Set up the portrait using a softbox and a Speedlite flash.
Find a background with depth and mood.
Photograph the subject at multiple angles and focal lengths.
All Photographs by Mark Thiessen, National Geographic
During the 20 years I have been shooting wildfires there is one thing that always stands out: the faces.
They have that “50-foot stare in a 10-foot room” gaze. Who could blame them after working 21 days straight? A few weeks ago I spent a week with a hand crew from the Salt Lake Unified Fire Authority. (See the story on Nat Geo News, A Photographer Inside the Wildfires )
Although they usually work 14 days, they were extended to 21 because it was such a frantic fire season. Three weeks of hard work in hot, dusty, smoky conditions—combined with accumulated sleep deprivation—can really take its toll, and it shows on their faces. Here’s how I capture these portraits on the fire line. First I look for a background that has some depth and the residual smoke of a burned-out area helps with this effect.
Next I set up a soft box with a Canon Speedlite 600-EX-RT strobe
inside. This is the same kind of strobe you would place on top of your camera, but I’m putting it in a softbox
. For those who don’t know, a softbox is kind of like a tent that diffuses the light.
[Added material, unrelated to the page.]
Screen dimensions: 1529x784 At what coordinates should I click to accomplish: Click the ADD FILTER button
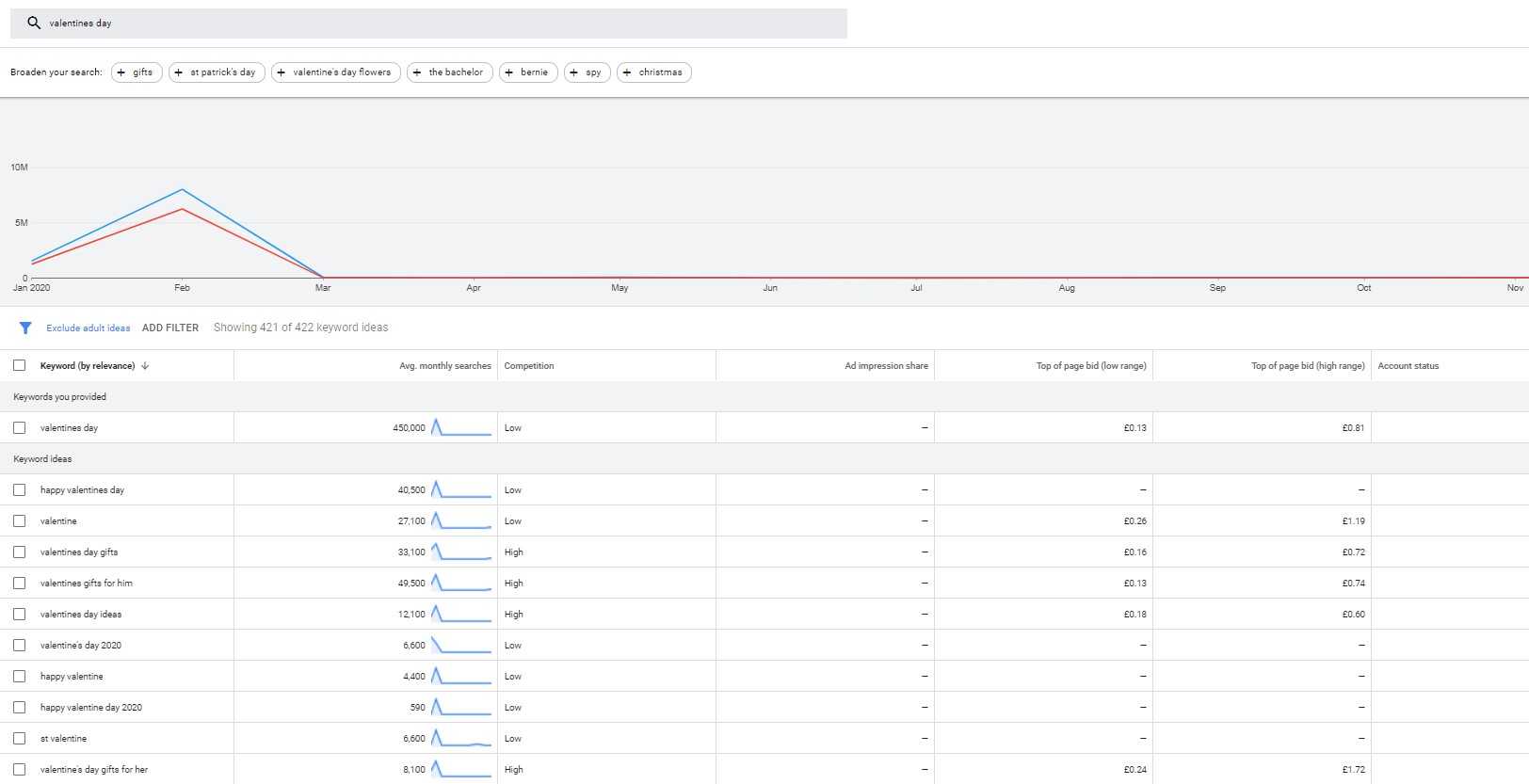click(x=170, y=328)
The larger the softbox, the softer the light. I placed the softbox on a light stand pointing at the subject and shot below it. I make several test shots and adjust the strobe so the light falling on the subject balances with the ambient light falling on the background. Although I’m using a 24-70mm zoom lens, I prefer to back off and zoom in to avoid wide-angle distortion.
I also set my aperture at f/4 for shallow depth of field. I want the background to go out of focus. I don’t really pose them. I draw a line in the dirt with my foot and tell them to stand just behind it. Depending on the person, a firefighter will stand very straight and rigid. In this case I just ask them to shift their weight from one foot to another. I shoot them loose, tight, and tight horizontal portraits. Time is of the essence so I don’t shoot more than a few of each composition.
I try to select a spot where I’m away from the rest of the fire crew. They are tight like family and love to tease the person being photographed. As you can tell, there’s a lot that comes together to make these portraits. But in the end it is simply these firefighters that carry the day.